PROVIDED RECORDS –

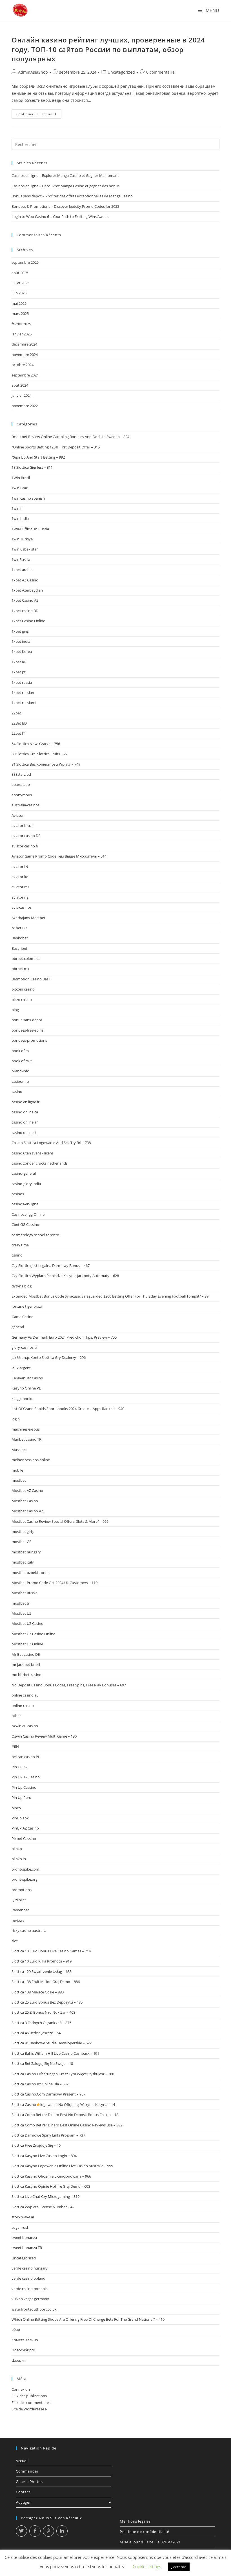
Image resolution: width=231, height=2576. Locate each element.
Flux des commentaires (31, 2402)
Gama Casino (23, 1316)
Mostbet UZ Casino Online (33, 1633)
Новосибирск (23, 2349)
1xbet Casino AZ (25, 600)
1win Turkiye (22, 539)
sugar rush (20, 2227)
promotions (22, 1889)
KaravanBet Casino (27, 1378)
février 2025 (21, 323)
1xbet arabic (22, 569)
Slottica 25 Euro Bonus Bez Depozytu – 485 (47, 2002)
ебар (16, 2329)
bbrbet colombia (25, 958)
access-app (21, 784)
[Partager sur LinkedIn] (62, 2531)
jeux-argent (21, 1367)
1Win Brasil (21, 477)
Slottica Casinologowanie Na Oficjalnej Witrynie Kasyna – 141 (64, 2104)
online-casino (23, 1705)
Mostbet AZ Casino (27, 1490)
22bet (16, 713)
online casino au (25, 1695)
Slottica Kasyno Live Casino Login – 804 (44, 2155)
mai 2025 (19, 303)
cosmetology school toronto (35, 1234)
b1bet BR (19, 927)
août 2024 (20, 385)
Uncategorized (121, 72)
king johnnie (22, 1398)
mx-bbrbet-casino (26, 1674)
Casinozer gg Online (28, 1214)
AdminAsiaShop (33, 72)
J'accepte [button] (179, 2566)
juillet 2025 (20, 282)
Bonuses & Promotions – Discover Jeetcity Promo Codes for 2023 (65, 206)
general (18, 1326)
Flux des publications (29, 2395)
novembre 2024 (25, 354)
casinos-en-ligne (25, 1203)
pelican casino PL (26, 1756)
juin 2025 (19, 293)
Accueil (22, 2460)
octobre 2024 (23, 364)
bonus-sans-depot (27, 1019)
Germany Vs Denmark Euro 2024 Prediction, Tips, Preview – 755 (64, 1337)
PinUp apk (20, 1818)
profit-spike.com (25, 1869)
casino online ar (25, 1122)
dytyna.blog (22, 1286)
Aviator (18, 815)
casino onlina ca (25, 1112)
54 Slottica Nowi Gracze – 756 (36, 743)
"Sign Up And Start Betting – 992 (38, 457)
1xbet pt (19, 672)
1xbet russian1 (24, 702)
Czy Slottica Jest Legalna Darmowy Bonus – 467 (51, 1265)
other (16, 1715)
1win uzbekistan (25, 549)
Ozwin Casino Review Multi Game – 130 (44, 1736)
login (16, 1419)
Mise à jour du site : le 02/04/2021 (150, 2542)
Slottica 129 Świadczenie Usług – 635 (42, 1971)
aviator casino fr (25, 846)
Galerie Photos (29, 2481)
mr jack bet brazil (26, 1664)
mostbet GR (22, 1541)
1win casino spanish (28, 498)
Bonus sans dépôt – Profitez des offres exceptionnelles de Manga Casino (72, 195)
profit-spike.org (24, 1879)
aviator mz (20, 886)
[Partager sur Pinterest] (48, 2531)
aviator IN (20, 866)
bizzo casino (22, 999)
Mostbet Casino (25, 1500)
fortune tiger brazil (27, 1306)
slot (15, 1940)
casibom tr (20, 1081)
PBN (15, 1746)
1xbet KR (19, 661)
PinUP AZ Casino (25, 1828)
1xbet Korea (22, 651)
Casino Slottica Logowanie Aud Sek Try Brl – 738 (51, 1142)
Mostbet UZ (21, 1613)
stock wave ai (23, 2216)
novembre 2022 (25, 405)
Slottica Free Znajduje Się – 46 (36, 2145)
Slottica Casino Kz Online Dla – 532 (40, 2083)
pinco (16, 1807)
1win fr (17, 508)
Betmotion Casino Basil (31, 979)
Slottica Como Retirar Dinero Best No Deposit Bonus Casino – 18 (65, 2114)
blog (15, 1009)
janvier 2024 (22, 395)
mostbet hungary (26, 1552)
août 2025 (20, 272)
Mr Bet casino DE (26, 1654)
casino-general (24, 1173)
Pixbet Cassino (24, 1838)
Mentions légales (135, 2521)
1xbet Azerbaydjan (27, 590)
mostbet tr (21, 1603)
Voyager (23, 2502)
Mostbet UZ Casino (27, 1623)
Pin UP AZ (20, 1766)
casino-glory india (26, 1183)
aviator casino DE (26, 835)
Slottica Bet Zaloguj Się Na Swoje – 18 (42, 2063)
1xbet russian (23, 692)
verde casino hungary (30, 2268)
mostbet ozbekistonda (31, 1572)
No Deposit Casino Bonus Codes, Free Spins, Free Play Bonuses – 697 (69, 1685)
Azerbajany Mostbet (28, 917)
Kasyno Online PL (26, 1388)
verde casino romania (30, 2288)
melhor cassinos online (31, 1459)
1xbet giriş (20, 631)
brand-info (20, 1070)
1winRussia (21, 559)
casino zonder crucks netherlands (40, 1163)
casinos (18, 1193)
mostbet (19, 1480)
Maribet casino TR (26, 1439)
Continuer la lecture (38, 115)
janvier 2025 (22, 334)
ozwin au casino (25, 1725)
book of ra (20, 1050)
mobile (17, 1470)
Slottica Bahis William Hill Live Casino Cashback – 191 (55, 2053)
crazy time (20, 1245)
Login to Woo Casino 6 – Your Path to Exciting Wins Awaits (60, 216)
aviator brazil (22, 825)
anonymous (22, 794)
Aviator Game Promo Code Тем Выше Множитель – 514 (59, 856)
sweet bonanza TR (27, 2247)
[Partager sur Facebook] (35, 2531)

ACTION ITEM – With the line holding "juin 2025 (19, 293)" as the first and the line holding "août 2025 (20, 272)" as the last, please transcribe exactly the lines of the material above in that range and nothing else.

RESULT –
juin 2025 (19, 293)
Accueil (22, 2460)
octobre 2024 (23, 364)
bonus-sans-depot (27, 1019)
Germany Vs Denmark Euro 2024 Prediction, Tips, Preview – 755 (64, 1337)
PinUp apk (20, 1818)
profit-spike.com (25, 1869)
casino online ar (25, 1122)
dytyna.blog (22, 1286)
Aviator (18, 815)
casino onlina ca (25, 1112)
54 Slottica Nowi Gracze – 756 (36, 743)
"Sign Up And Start Betting – 992 (38, 457)
1xbet pt (19, 672)
1xbet russian1 (24, 702)
Czy Slottica Jest Legalna Darmowy Bonus – 467 (51, 1265)
other (16, 1715)
1win uzbekistan (25, 549)
Ozwin Casino Review Multi Game – 130 (44, 1736)
login (16, 1419)
Mise à jour du site : le 02/04/2021 (150, 2542)
Slottica 129 Świadczenie Usług – 635 (42, 1971)
aviator casino fr (25, 846)
Galerie Photos (29, 2481)
mr jack bet brazil (26, 1664)
mostbet GR (22, 1541)
1win casino spanish (28, 498)
Bonus sans dépôt – Profitez des offres exceptionnelles de Manga Casino (72, 195)
profit-spike.org (24, 1879)
aviator mz (20, 886)
[Partager sur Pinterest] (48, 2531)
aviator IN (20, 866)
bizzo casino (22, 999)
Mostbet Casino (25, 1500)
fortune tiger brazil (27, 1306)
slot (15, 1940)
casibom tr (20, 1081)
PBN (15, 1746)
1xbet KR (19, 661)
PinUP AZ Casino (25, 1828)
1xbet Korea (22, 651)
Casino Slottica Logowanie Aud Sek Try Brl – 738 (51, 1142)
Mostbet UZ (21, 1613)
stock wave ai (23, 2216)
novembre 2022 (25, 405)
Slottica Free Znajduje Się – 46 (36, 2145)
Slottica Casino Kz Online Dla – 532 (40, 2083)
pinco (16, 1807)
1win fr (17, 508)
Betmotion Casino Basil (31, 979)
Slottica Como Retirar Dinero Best No Deposit Bonus Casino – 18 (65, 2114)
blog (15, 1009)
janvier 2024 (22, 395)
mostbet hungary (26, 1552)
août 2025 (20, 272)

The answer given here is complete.